From Bloomberg BNA, Health Law Resource Center
Medicare Settlement Plan Could Relieve Appeal Backlog
by Matthew Loughran
A pair of initiatives announced recently by the Centers for Medicare & Medicaid Services could allow the agency to resolve a portion of its gargantuan Medicare administrative appeals backlog.
But although health-care attorneys hope the initiatives will help close some of the cases contributing to the $6.6 billion in disputed Medicare reimbursements, their success will depend largely on how the CMS implements them, they told Bloomberg Law. “The CMS hasn't really given many details on how they will be applying these, so I will be curious to know what limits, if any, they will place on them,” R. Ross Burris III
, a health-care attorney with Polsinelli PC in Atlanta, told Bloomberg Law.
The Medicare appeals backlog has grown so much in recent years that a health-care provider challenging a reimbursement decision may have to wait as long as three years before its reimbursement appeal is finally adjudicated. The backlog has been the subject of multiple lawsuits, including one brought by the American Hospital Association that led a federal court to order the CMS to come up with ways to reduce the backlog.

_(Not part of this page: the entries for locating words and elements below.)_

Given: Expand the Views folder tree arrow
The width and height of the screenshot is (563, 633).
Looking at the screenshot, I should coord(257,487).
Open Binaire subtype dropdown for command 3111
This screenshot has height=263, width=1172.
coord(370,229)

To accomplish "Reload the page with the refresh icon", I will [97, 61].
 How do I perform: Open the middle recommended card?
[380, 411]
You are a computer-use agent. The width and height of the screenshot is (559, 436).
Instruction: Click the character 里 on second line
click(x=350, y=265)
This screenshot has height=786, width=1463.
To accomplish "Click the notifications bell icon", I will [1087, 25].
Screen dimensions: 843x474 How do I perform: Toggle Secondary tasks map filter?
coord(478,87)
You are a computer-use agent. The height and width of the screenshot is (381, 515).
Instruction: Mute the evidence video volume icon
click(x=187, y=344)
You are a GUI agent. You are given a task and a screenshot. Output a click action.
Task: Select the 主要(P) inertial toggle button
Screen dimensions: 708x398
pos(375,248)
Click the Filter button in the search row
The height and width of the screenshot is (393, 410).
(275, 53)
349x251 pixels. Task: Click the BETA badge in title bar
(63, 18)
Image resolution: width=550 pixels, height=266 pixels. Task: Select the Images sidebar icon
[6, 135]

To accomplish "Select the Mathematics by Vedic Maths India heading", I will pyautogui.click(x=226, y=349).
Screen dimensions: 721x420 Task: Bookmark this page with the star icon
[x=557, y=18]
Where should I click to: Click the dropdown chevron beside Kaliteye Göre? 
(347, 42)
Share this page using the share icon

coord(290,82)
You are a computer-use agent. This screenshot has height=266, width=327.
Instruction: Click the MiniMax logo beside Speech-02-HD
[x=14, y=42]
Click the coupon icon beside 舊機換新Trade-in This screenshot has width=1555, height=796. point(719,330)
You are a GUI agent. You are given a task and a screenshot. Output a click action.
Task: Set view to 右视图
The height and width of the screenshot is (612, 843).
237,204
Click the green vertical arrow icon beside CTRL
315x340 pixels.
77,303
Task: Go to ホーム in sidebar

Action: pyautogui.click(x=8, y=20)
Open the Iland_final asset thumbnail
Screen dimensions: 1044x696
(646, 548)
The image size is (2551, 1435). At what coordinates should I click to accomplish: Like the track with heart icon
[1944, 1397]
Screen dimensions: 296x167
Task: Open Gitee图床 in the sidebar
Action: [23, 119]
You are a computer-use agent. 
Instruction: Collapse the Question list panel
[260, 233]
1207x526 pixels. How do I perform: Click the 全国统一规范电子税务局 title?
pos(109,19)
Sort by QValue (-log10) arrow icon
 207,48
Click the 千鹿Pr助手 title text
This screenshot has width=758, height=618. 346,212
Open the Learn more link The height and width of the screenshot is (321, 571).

In the face of this judicial pressure, the CMS Nov. 3 announced two new settlement initiatives aimed at reducing the number of pending appeals. The low-volume appeals settlement option allows providers with fewer than 500 pending appeals and a total billed amount of less than $9,000 per appeal to settle their claims for 62 percent of the net allowed amount. Additionally, the CMS has said it will expand the use of settlement conference facilitation, which is a type of mediation between the health-care providers and the CMS, to arrive at an acceptable settlement value for resolving claims.